LETTRE OUVERTE / Les aéroports de toutes tailles, au Québec et au Canada, connaissent des difficultés financières sans précédent. Les limitations de voyage que nous connaissons en raison de la COVID-19 ont été dévastatrices. Les services aériens au Québec ont diminué de plus de 90 % en avril et mai 2020. Aucune amélioration réelle n’est en vue. À l’échelle nationale, le nombre de passagers diminuera de 75 % d’ici la fin de 2020 et de plus de 65 % en 2021. Ce qui reste du secteur de l’aviation prendra des années à se rétablir.

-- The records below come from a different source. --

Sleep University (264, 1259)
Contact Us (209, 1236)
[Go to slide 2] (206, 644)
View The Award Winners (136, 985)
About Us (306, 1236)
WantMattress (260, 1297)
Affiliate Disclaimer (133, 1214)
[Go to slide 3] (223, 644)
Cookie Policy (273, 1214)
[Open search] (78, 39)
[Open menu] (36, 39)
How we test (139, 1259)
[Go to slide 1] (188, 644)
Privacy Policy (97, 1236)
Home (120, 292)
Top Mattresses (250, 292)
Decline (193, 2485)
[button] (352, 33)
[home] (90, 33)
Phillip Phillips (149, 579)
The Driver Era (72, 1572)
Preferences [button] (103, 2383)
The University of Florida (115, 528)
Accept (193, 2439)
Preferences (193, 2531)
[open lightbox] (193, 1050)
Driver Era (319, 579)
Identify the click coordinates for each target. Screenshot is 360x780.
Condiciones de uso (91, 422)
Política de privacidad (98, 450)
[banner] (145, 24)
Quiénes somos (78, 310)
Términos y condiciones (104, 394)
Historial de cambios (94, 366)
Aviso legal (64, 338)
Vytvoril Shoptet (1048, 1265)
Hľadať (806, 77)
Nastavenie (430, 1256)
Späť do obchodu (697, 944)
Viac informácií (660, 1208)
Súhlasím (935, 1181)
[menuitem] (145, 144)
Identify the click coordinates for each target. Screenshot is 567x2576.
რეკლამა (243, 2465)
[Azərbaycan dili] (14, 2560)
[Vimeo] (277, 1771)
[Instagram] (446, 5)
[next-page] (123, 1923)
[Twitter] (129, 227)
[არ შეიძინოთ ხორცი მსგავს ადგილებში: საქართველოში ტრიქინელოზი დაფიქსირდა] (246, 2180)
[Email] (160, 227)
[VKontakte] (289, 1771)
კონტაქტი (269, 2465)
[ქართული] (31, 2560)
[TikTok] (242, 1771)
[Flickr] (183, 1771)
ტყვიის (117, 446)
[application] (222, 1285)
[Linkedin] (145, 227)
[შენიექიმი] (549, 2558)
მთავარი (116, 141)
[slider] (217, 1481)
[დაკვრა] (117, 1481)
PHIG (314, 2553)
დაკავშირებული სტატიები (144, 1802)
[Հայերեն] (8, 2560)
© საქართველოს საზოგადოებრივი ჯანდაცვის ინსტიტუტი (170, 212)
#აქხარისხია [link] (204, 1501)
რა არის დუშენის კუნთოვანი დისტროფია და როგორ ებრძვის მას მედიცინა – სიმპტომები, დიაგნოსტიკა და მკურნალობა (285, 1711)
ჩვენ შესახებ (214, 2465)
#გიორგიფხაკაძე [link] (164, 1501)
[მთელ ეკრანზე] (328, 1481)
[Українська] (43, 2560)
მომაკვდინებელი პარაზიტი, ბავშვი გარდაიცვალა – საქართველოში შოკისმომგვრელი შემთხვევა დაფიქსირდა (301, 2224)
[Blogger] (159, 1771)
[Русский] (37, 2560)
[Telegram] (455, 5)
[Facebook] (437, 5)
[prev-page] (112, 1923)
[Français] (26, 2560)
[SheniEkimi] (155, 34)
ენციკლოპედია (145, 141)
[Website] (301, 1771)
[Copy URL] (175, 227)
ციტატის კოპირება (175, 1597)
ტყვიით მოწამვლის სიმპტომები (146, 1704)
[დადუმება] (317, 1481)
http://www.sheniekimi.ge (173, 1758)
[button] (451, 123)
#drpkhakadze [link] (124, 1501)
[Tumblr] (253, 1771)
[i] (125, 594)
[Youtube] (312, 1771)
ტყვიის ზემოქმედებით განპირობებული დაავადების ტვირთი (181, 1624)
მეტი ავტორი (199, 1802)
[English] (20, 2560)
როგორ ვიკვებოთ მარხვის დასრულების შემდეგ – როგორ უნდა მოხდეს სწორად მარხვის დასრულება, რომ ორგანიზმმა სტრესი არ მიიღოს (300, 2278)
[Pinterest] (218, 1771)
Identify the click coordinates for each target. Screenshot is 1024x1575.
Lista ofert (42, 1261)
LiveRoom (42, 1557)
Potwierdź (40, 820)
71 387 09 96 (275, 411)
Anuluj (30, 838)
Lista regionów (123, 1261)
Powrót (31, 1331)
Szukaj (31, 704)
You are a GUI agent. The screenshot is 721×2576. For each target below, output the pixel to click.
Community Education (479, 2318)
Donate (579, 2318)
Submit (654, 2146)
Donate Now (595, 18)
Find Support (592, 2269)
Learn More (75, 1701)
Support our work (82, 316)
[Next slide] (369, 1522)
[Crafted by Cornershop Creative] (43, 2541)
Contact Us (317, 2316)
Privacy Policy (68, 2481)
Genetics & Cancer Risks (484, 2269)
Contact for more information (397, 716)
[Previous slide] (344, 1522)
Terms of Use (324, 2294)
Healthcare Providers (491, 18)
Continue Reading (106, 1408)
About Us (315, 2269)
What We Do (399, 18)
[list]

Les auteurs de cette lettre sont Romain Girard, directeur général du Réseau québécois des aéroports, et Daniel-Robert Gooch, président du Conseil des aéroports du Canada

Sans soutien financier immédiat du gouvernement fédéral, beaucoup de nos aéroports réduiront, voire cesseront leurs activités. La situation est critique. Plusieurs aéroports régionaux et locaux dépendent des municipalités. Or, la réduction importante des vols réguliers, mais aussi de toutes les activités de nolisement et des vols d’affaires, a mené à une réduction majeure des revenus. Résultat : les coûts de financement des aéroports et du maintien des opérations qui étaient déjà élevés sont maintenant devenus exorbitants.

Certains aéroports estiment qu’ils ne seront pas en mesure notamment d’assurer les frais de déneigement des pistes, cet hiver. Et l’hiver est à nos portes.

Les services régionaux sont décimés et les effets se font déjà sentir.

Un aéroport dans une communauté, c’est un moteur économique autour duquel gravitent des emplois, c’est une voie sur le monde pour le commerce et le tourisme. Un aéroport, c’est aussi des services essentiels, notamment pour les évacuations médicales.

Et pourtant, les aéroports québécois n’ont reçu aucune aide directe d’Ottawa, si ce n’est un allègement des loyers jusqu’à la fin de 2020 pour les aéroports de Montréal et de Québec, et un certain soutien direct pour le maintien de services aériens pour des communautés non reliées au réseau routier. Pourtant, de l’autre côté de la frontière, les aéroports américains ont reçu 10 milliards de dollars de subventions et 10 autres milliards de dollars sont à venir.

Pour assurer la relance durable des aéroports, le gouvernement du Canada doit agir maintenant. Depuis des mois, le Réseau québécois des aéroports et le Conseil des aéroports du Canada proposent plusieurs actions simples, temporaires, raisonnables et essentielles au bien-être de nos communautés, que ce soit un allègement prolongé du loyer, un accès à des subventions ou à des prêts pour assurer le maintien des équipements et des activités. Dans le récent discours du Trône, le gouvernement fédéral dit vouloir prendre des mesures pour aider le transport aérien régional et les voyages; nous espérons que les besoins spécifiques des aéroports partout au pays ne soient pas oubliés dans ces initiatives. Nous souhaitons surtout que l’aide arrive rapidement.

La santé de l’ensemble du système de transport aérien est non seulement essentielle pour servir les collectivités et les Québécois pendant cette crise, mais aussi pour préserver notre capacité de soutenir la relance économique régionale plus que jamais indispensable.

Il est urgent de faire bouger les choses et d’obtenir le soutien dont nos aéroports et nos communautés ont besoin pour survivre.